In its short stories, The Argosy will continue to head the procession, as it does in its long fiction. Contributors complain that it is very difficult to write The Argosy kind of story; nevertheless the editor goes on demanding the goods—the brand experience has proven to him the big mass of readers want, for with The Argosy they waste no time in wading through a tame introduction to get at the kernel of the narrative. Stories must capture interest at the outset. Authors, keep this motto before you, if you want to break into The Argosy.'

He took a break from editing the magazine in 1913, when he moved to London as literary representative of the Munsey group. He was looking for suitable British authors and stories to reprint in the Munsey magazines, but that doesn’t seem to have worked out.

“The most striking difference is the element of surprise. the average novel or story published here convinces me that the English public wants to know most at the outset how the story will end. In America that would bc quite fatal. We do not want to know how it will 'come out' until it has 'come out.' The greater the surprise and the more novel the 'twist,' the greater chance the story has of being a great American success. Next I should place the English writer's attitude towards women. We place women on a pedestal. This characteristic finds its way into everything we do, and this is especially true of our literature. It is not for me to say what the attitude towards women should be. I can only say what it is in America and what it appears to me to be here. And here it seems to me that the women invariably get the worst of it. Price Collier says, 'England is a man's country.' The reflection of this in manuscripts is a barrier to their use in America, because many of our readers are women, and because the American man's instinct is to suffer, if by his suffering he can make woman the gainer."

I don’t know how long he was away, and who the editor of Argosy was during this time. Perhaps someone with access to the issues of Argosy published at that time can look at the table of contents pages and tell us. But he did return to America and resumed his position as editor of the Argosy.

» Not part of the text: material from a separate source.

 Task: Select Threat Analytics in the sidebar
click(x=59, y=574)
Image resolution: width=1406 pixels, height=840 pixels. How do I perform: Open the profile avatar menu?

Frank Munsey died in 1925, and the ownership of Argosy, along with the other Munsey magazines,  passed on to William DeWart, the company general manager. White must have thought that at 70 years he was done with magazine editing, and in 1928 he retired from his position as the editor. After him, there was a steady procession of seven editors till September 1943, when Argosy stopped being a pulp magazine.  These successors also stuck to the formula established by White, however, the amount of science fiction in the magazine dropped considerably.

Matthew White Jr. died on 17 September, 1940 at the age of 82. He doesn’t seem to have married and was survived by his sister, Sybella White Tithington.